Bring back the 19 th Amendment in full & Follow up with the abolition of the Executive Presidency – ULF

Statement of the United Left Front on the 21st Amendment to the Constitution

The United Left Front is concerned about reports that the proposed Twenty-First Amendment to the Constitution to be submitted by the Rajapakse-Ranil Government will be a 19 Minus rather than the 19 Plus that was expected. According to the latest draft, the President will be able to hold Ministries and dissolve Parliament after two and a half years.
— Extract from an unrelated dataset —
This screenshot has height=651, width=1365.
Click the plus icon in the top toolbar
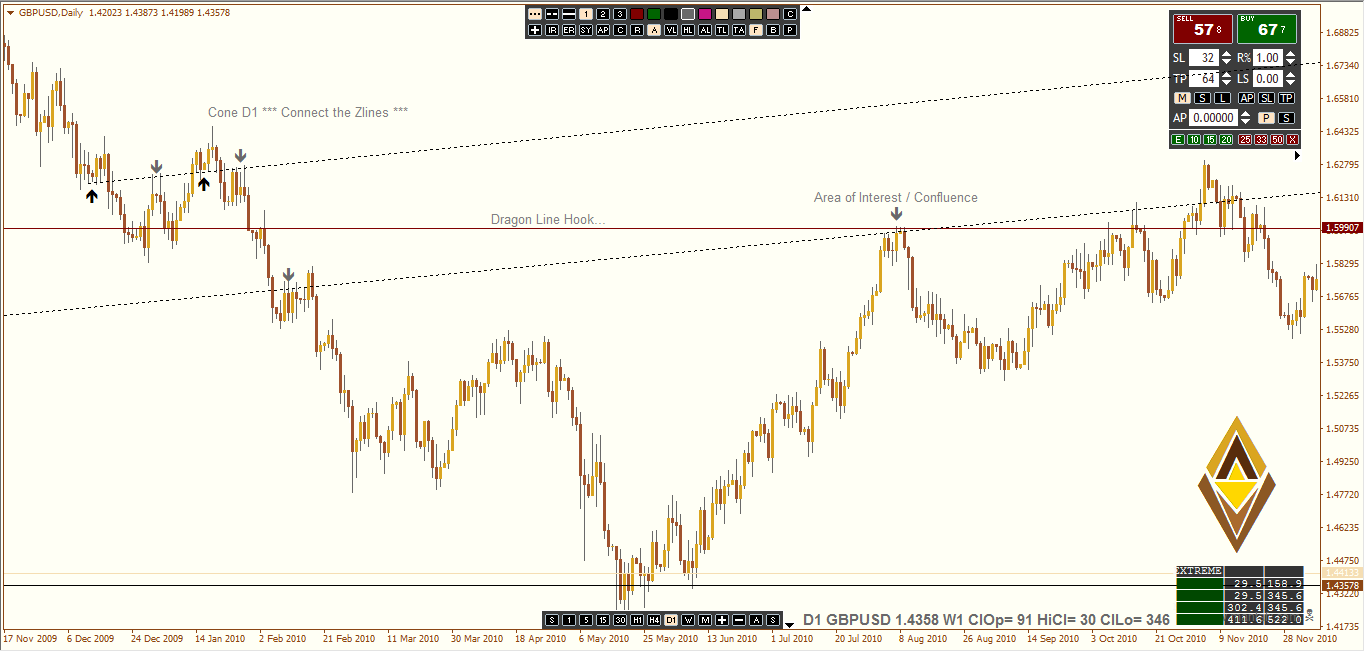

If the Nineteenth Amendment had not been repealed, the President would not hold Ministries and would be able to unilaterally dissolve Parliament only after four and a half years.

The United Left Front is also of the view that two vital provisions that were dropped from the Nineteenth Amendment during the committee stage in Parliament at the instance of the then Opposition should also be brought back.

The first sought to prevent lower courts from granting interim orders restraining the political party to which a Member of Parliament who crosses over belongs from holding a disciplinary inquiry that may culminate in the member losing his/her membership of the party and consequently losing the seat in Parliament.

The second was for the ratio between Members of Parliament and non-MPs in the Constitutional Council to be 3:7 and not 7:3 as finally enacted.

While going back to the Nineteenth Amendment is a step in the right direction, the inherent contradictions in the same due to there being two competing two power centres, namely the President and Parliament, must not be lost sight of. Only the complete abolition of the Executive Presidency can resolve those contradictions.

Today, the abolition of the Executive Presidency is a key demand not only of the protestors island-wide but also of the large masses of people who support the protests. If anyone had reservations about abolition, recent events that led to an economic and agricultural crisis unprecedented in Sri Lankan history and the breakdown of law and order should convince them that such crises could have been averted if there was collective decision-making through the Parliamentary process rather than unilateral decisions being taken by a President.